Your instructions: Look for "icon" in the records and copy every line that has it.

(Stored data entries)
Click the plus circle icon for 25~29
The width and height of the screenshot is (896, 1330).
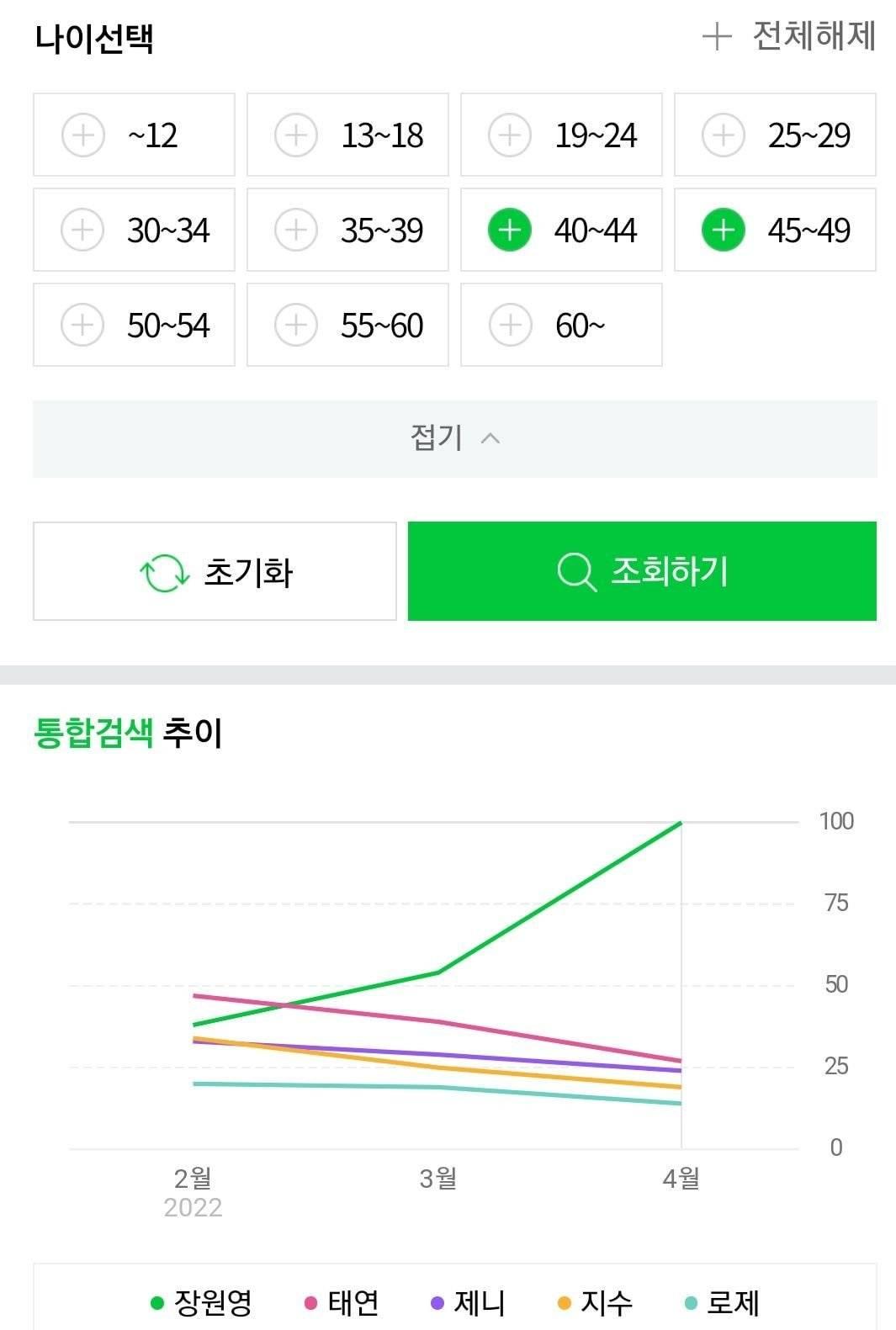coord(724,135)
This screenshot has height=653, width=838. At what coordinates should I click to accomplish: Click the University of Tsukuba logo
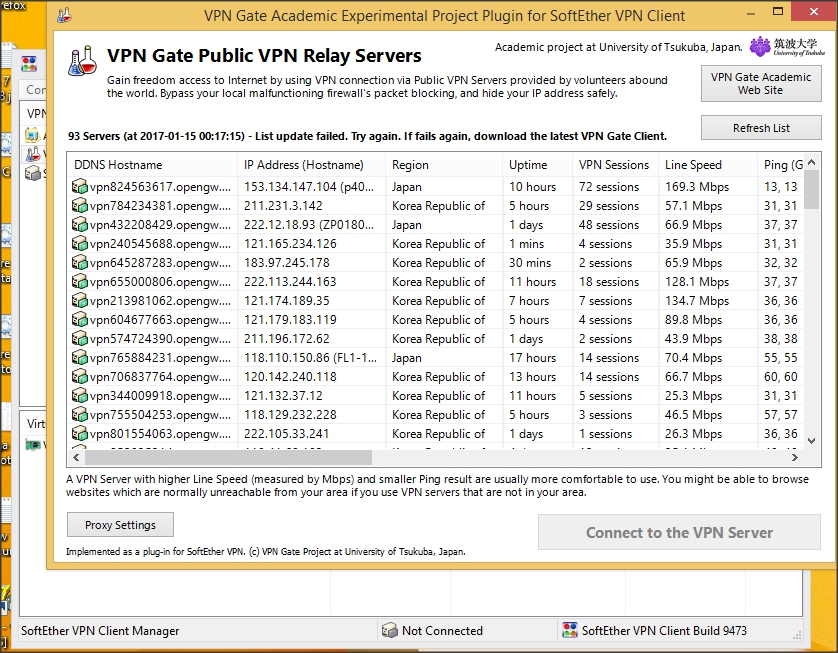[774, 48]
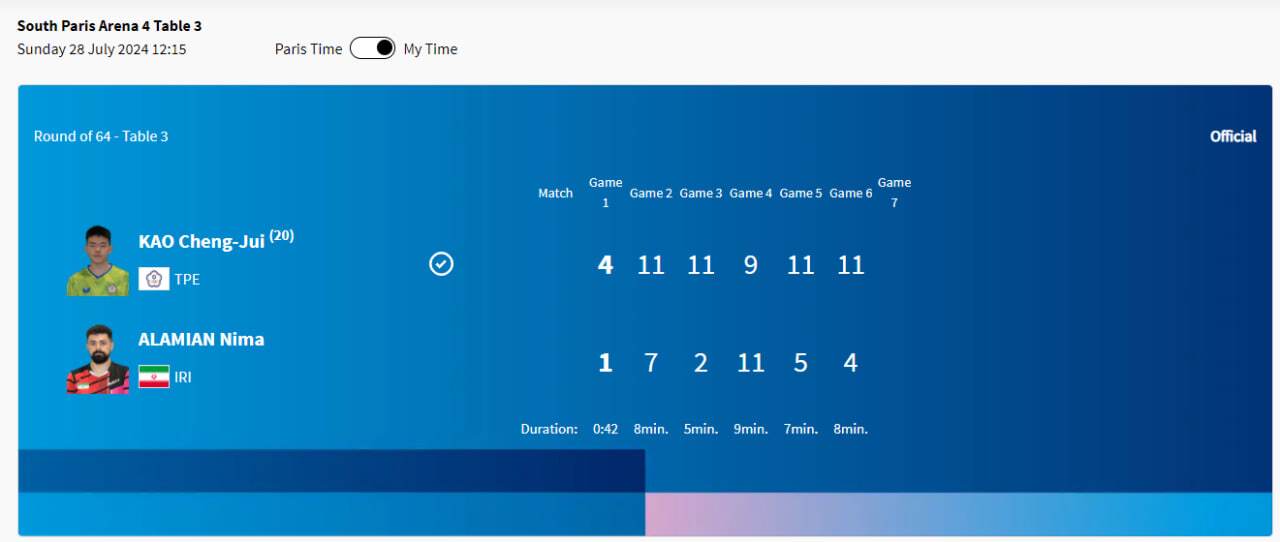Screen dimensions: 1280x542
Task: Open KAO Cheng-Jui's player photo
Action: pos(98,261)
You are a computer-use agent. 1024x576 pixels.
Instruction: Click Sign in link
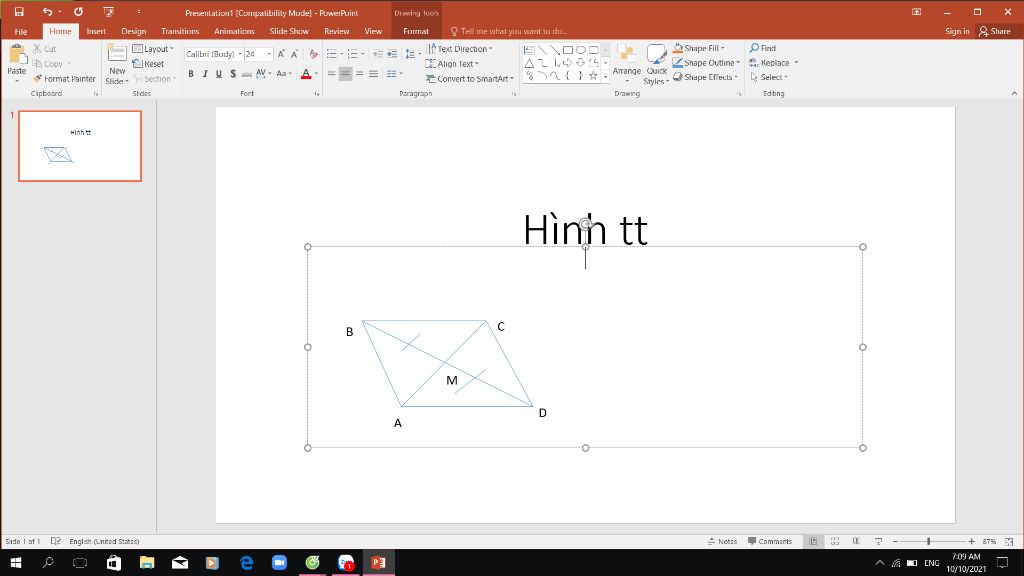(x=956, y=31)
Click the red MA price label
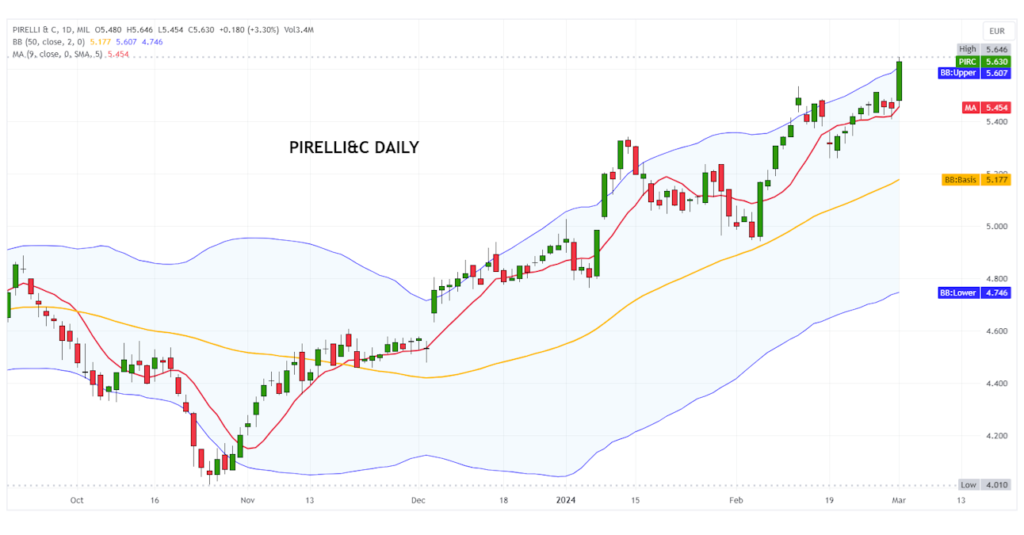1024x535 pixels. 984,107
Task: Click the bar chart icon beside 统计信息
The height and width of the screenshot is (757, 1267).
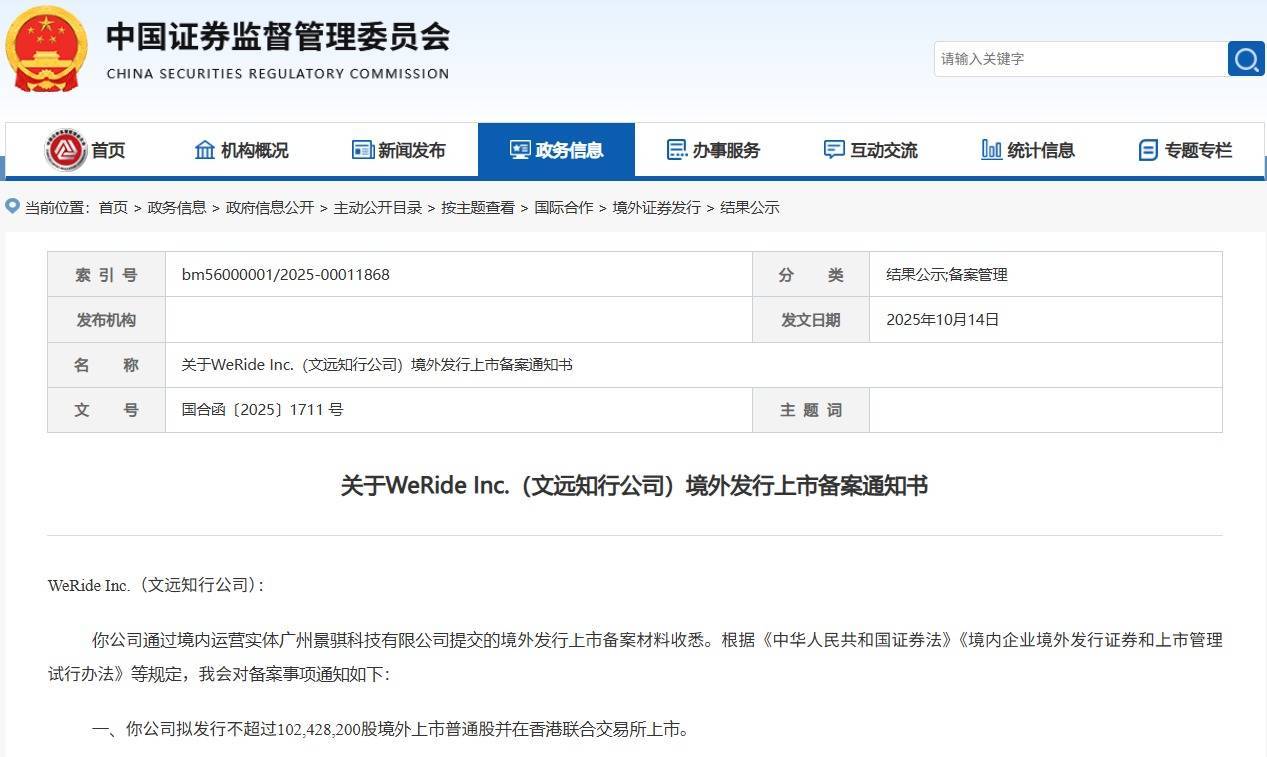Action: tap(991, 150)
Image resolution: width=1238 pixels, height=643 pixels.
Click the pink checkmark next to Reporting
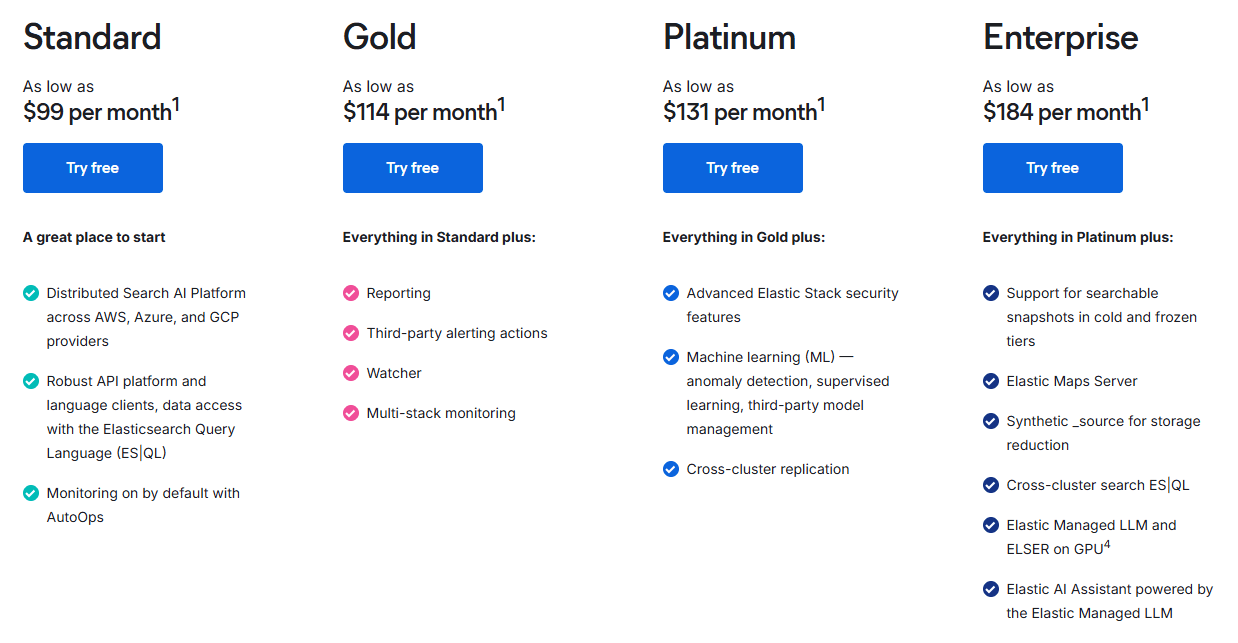[351, 293]
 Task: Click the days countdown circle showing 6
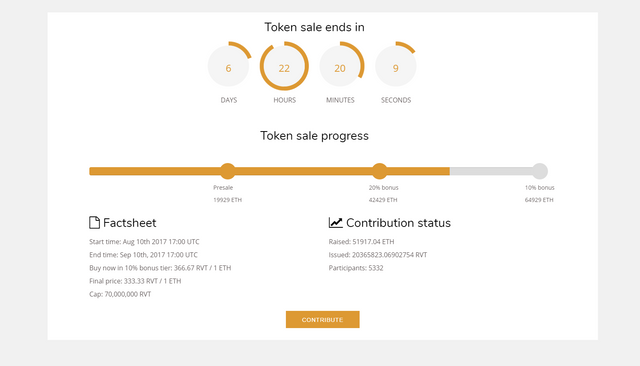click(x=229, y=66)
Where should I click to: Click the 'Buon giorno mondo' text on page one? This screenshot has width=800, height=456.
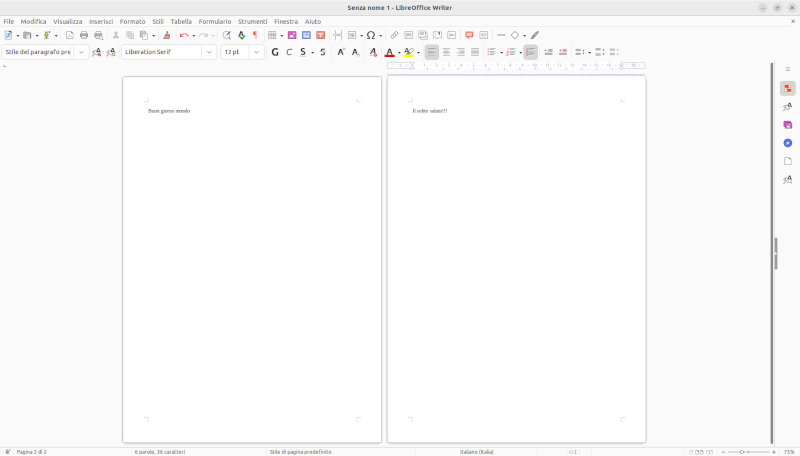pos(169,111)
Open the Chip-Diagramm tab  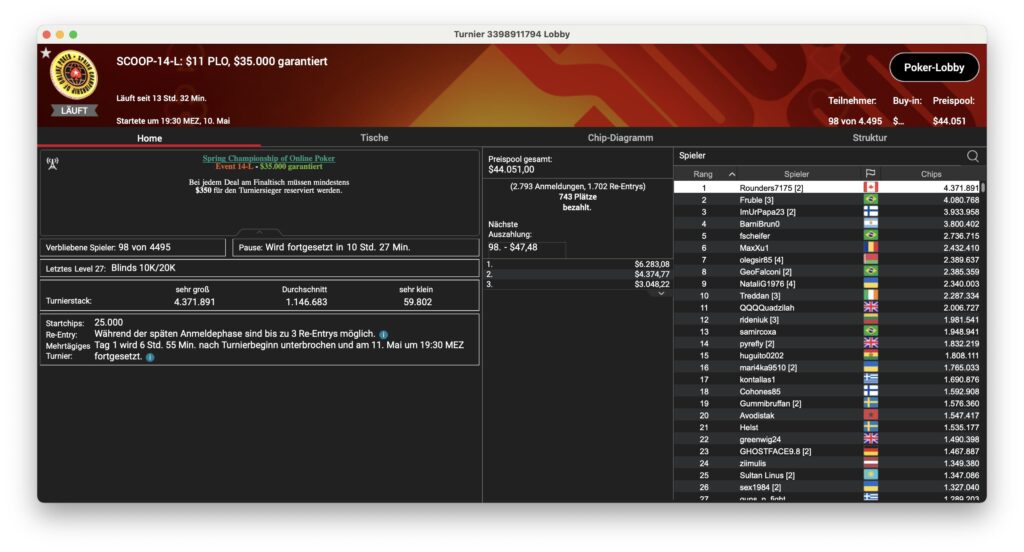pyautogui.click(x=620, y=138)
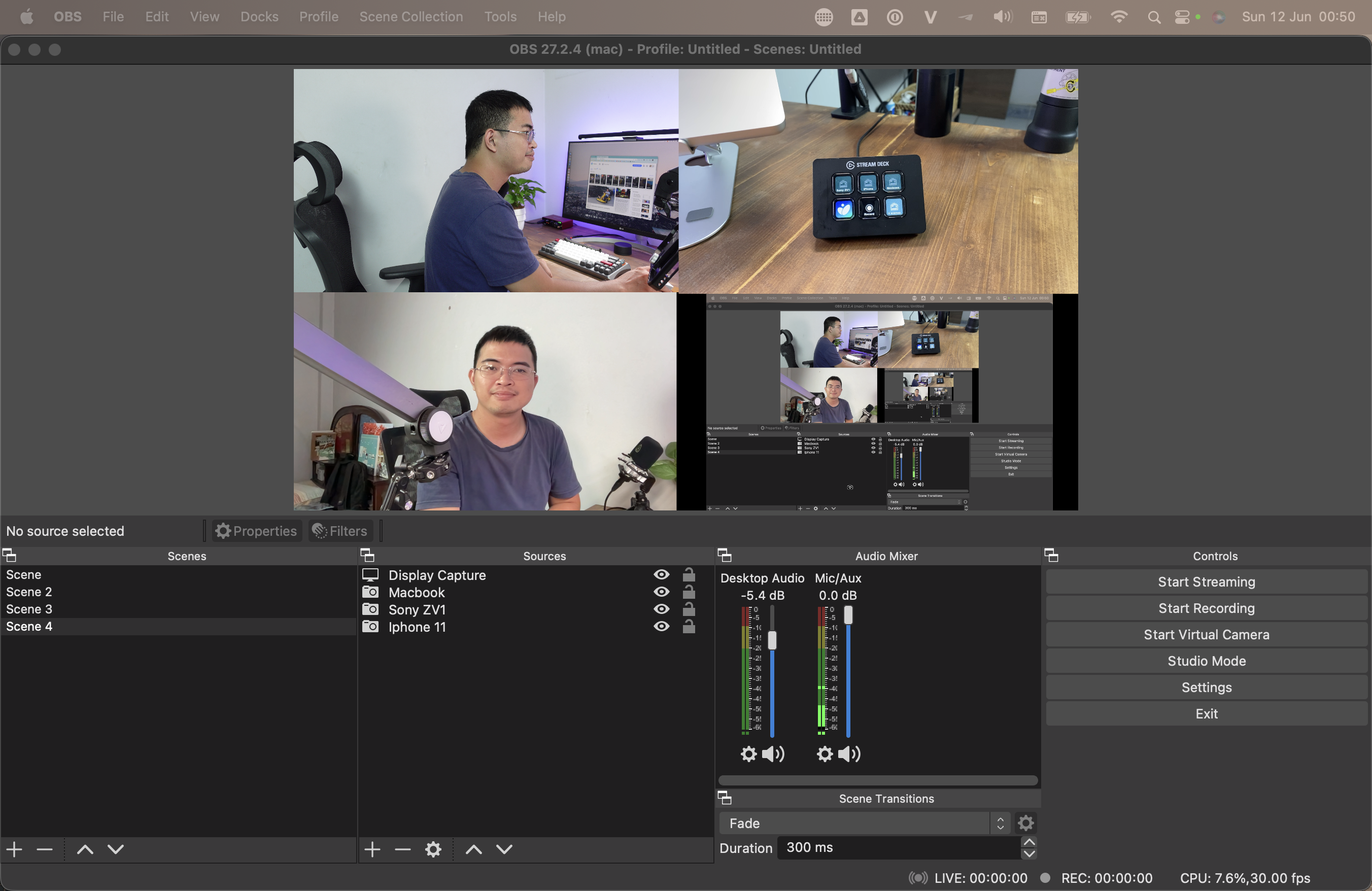The image size is (1372, 891).
Task: Toggle visibility of Macbook source
Action: coord(660,592)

Task answer:
Click the plus circle icon for 25~29
Task: Click the bar chart icon beside 统计信息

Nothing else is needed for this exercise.